One Woman’s Questions While Bombs Fall on Beirut

What do we tell our children?

Image from UNIFIL on Flickr

4 min read

Marianne is an engineer, mother of four. Living through another war and keeping hope is her daily battle.

As the explosions and sounds of crumbling destruction continue throughout the night, Marianne, a Lebanese engineer and mother of four, prepares for a new dawn filled with questions. “Were you able to sleep? What happened while we were sleeping?” This is how the day begins in Marianne’s Christian neighborhood of Beirut since September 24, the day the Israeli government decided to attack Hezbollah militias in southern Lebanon, determined to root out their leaders, just as it tried to do with Hamas in the Gaza Strip.

The radio news in Marianne’s house brings not the strategic plans of the war, but the heartbreaking numbers: the dead and the wounded. Then follow the numbers of collateral casualties: goats, cows, sheep, forests. Finally, the commentator pronounces the names of the affected villages and communities. Distances and times materialize in Marianne’s engineer’s mind: 20 kilometers from home, 45 kilometers; half an hour, 15 minutes. Everything in Lebanon is too small, too close. “Southern suburbs of Beirut hit,” reads the news report, and Marianne knows those distances can be covered in just over ten minutes by car.

As the electricity arrives from the neighborhood’s general generator, installed three years ago when the fuel crisis began and affording a stand-alone generator became impossible, this young mother makes herself a coffee. Her moment alone before her children’s other questions come: “Are the schools open? Today, yes.” Followed by, “Can we go out? Not today.” Finally, “Do we have to stay home after school?” And in front of Marianne’s assent, the most dreaded question starts: “Why?”

How do you explain to children under ten the reasons for a war that does not spare even their innocence? 

How do you explain to children under ten the reasons for a war that does not spare even their innocence? How do you explain to their minds and eyes that bombs, built with the latest technology that Mom applies in her work, are now destroying part of their country? How do you explain that Artificial Intelligence, to which Mom is devoting a PhD, is dictating the goals and successes of yet another Israeli war, heedless of death and destruction? As the intensity of the attacks escalates, more questions are being asked. “Where is your brother?” asks Marianne to her youngest son. These are days of questions that grip the life of this Lebanese woman, who, along with her husband, is struggling to hold on and not leave once again. “To go where?” she asks herself. The same question as so many of her neighbors who are staying for fear that their homes will be occupied by the military, displaced persons, or militants, and that once they walk through the door, they may never leave.

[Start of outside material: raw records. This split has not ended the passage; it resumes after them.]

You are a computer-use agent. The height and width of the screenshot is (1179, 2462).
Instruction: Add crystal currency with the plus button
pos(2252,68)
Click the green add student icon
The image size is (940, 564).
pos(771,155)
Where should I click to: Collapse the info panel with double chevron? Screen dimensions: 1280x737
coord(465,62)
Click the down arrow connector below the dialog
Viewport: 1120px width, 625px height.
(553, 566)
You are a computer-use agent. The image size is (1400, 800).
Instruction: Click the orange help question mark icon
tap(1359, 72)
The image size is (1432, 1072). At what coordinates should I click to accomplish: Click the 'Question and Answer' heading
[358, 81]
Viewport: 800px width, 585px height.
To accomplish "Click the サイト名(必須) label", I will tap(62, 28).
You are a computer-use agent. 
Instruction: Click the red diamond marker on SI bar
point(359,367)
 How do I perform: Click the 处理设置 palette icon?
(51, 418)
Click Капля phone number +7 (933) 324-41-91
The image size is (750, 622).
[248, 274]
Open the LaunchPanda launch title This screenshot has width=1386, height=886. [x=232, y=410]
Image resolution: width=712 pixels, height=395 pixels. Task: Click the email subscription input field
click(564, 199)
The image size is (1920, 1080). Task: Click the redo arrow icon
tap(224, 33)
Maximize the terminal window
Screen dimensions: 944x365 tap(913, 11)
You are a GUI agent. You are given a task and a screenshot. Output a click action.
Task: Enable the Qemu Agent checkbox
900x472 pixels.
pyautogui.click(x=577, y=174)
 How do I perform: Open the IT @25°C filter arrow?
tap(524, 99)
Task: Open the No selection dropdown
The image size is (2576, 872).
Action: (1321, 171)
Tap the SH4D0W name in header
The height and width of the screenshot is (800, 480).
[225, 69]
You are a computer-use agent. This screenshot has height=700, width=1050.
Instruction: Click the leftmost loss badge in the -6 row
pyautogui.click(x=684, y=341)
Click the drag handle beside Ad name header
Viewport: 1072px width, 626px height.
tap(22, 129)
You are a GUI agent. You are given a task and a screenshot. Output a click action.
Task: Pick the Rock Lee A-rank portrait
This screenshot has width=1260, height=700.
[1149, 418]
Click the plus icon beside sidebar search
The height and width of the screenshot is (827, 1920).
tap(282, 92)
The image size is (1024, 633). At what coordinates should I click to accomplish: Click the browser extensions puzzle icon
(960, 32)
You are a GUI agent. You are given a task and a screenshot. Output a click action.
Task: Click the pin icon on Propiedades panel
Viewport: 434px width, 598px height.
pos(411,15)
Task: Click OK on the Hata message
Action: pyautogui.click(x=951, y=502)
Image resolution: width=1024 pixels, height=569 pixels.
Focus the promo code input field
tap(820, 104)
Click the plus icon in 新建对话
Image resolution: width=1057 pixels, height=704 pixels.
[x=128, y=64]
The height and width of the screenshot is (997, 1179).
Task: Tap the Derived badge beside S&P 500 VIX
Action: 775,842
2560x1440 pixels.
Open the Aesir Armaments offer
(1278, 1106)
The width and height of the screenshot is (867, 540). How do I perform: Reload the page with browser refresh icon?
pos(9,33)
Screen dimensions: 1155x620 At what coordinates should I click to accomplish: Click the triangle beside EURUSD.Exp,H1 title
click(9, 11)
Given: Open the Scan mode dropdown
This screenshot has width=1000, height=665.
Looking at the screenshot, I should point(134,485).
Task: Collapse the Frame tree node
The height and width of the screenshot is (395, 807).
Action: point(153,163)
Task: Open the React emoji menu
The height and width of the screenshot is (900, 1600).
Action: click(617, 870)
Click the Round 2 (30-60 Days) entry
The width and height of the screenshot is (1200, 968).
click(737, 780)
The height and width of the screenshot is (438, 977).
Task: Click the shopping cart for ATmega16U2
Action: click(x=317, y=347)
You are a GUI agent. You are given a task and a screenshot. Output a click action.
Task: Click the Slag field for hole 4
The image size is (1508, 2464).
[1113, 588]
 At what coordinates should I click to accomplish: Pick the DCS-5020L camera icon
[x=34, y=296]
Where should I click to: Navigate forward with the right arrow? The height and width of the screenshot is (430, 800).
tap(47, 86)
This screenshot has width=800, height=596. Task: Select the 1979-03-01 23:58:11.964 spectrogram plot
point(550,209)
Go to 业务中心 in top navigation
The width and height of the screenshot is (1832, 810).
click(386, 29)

“Should we pack up and leave? Just leave the region or leave the country? What about the school? We just bought books. The little one hasn’t started her first class yet.” Marianne also thinks about the company where she works, the other employees. How long can this last? When will the layoffs come?

The rockets continue to fall, sometimes even during the day, heedless of calls from international organizations, Iranian reactions, and new victims who will have Lebanese names, while to the rest of the world they will be Hezbollah affiliates even when the reality is quite different. As the bombing continues, the thought goes to the grandparents. It goes to the uncle abroad, glued to breaking news media reports. Meanwhile, confirmation comes from the local news that it is a friend’s village being bombed this time. “What will have happened to him? Will he still be alive? Whose turn will it be next?”

“Should we pack up and leave? Just leave the region or leave the country? What about the school? We just bought books. The little one hasn’t started her first class yet.” 

Marianne explains that the region where they live is mostly Christian, “although mixed with hundreds of Syrian Muslim refugees in every corner, the result of a crisis that has lasted more than ten years.” This area of the country is described as safe, “but you never know what the war machines and drones are looking for.” 

As the children chase her with their questions, Marianne tries to escape the answers, especially those she owes to her eldest son. “He is studying human rights, but he realized early on that these rights are not equal for all peoples and he looks at the future of the country and his own with so many questions that she, as a mother, cannot answer and has to surrender to a “I don’t know.” Instead, faith makes Marianne say, “God will guide us. I am sure of that. Even in this present tragedy as he has in past ones,” and she begins to recite the sacred supplications to God and the Virgin Mary in her own language, wondering once again if this is where her hope comes from. 

“Faith gives us the power to endure even when we have nothing, trusting that Evil will not have the last word and God’s justice will prevail,” concludes this young Lebanese woman, resuming a daily routine where sadness, fury, anger, confusion, hope, and still questions about the end of this umpteenth war with Israel are mixed.